PROVIDED RECORDS: Begin

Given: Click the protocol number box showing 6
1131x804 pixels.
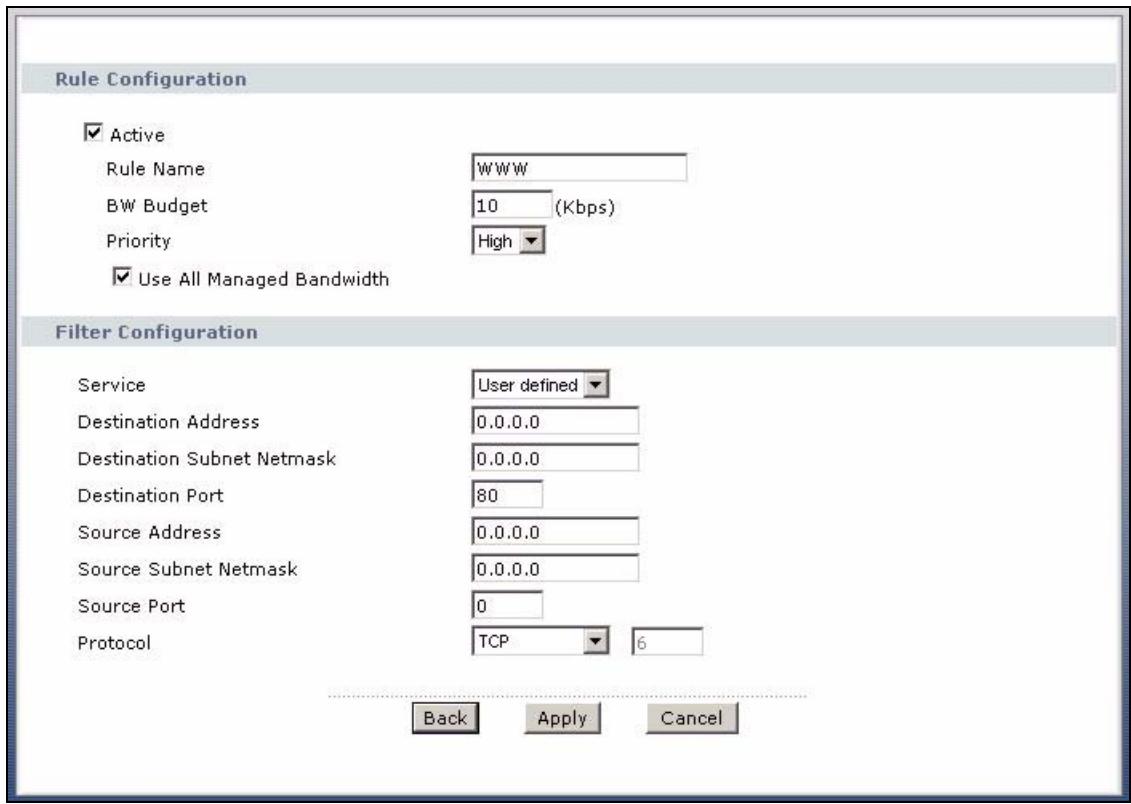Looking at the screenshot, I should 667,643.
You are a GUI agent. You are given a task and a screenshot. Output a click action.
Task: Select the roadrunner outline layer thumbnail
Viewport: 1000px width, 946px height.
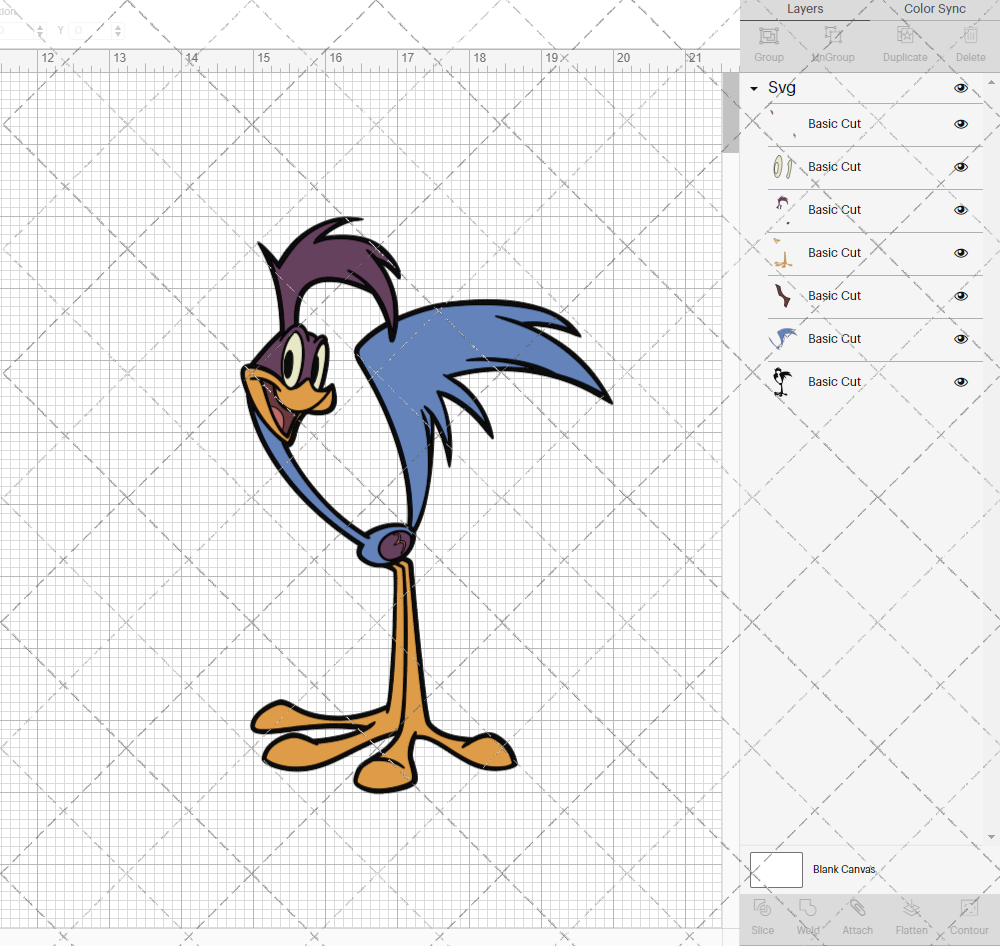tap(782, 381)
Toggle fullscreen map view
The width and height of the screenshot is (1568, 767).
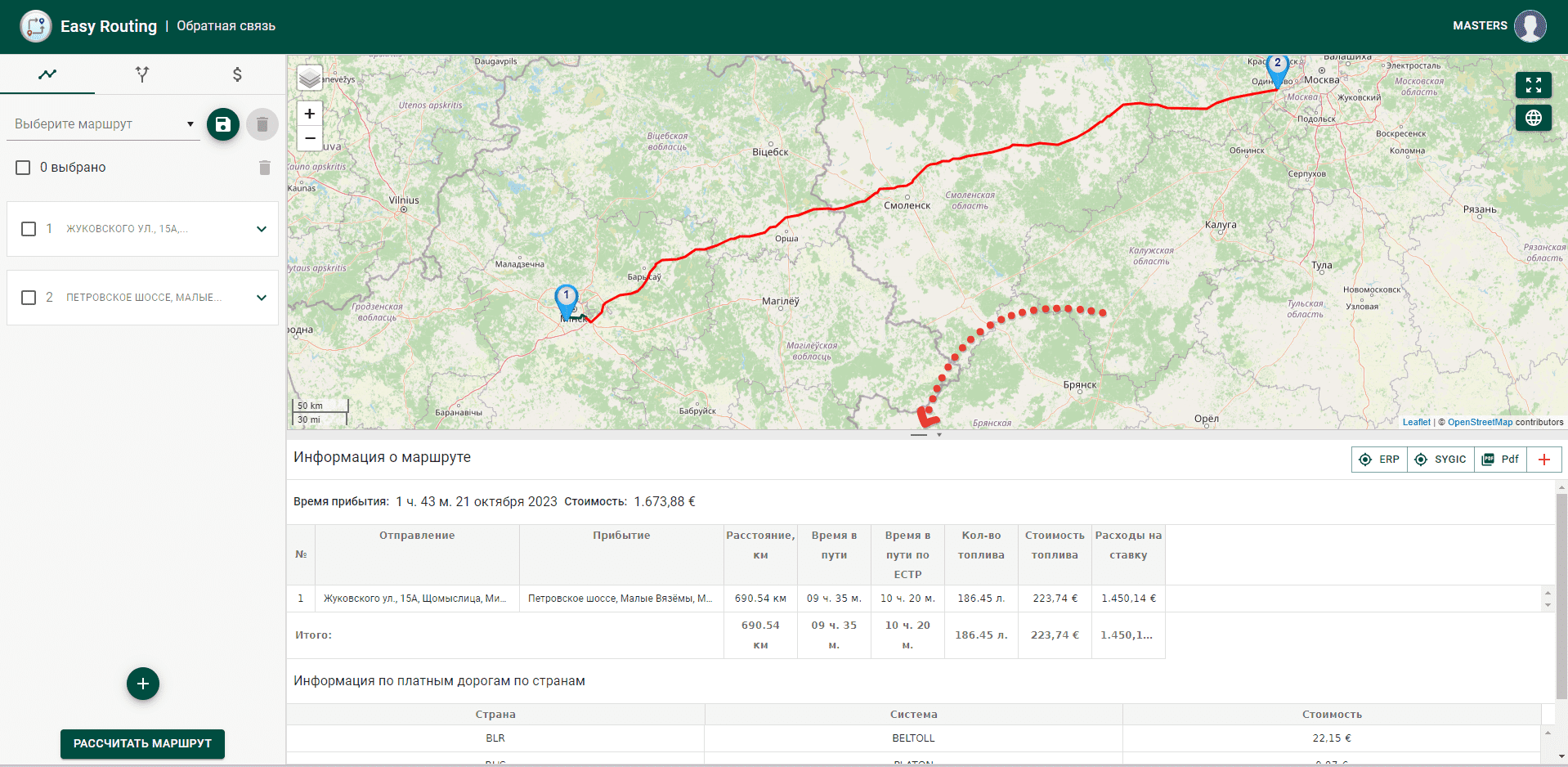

PROVIDED RECORDS: End

» **TRY IT**: Render all entries verbatim, excluding any pictures they hold.

» **ANSWER TO THE EXERCISE**:
Given: Click the protocol number box showing 6
1131x804 pixels.
Looking at the screenshot, I should 667,643.
You are a GUI agent. You are given a task and a screenshot. Output a click action.
Task: Select the roadrunner outline layer thumbnail
Viewport: 1000px width, 946px height.
tap(782, 381)
Toggle fullscreen map view
The width and height of the screenshot is (1568, 767).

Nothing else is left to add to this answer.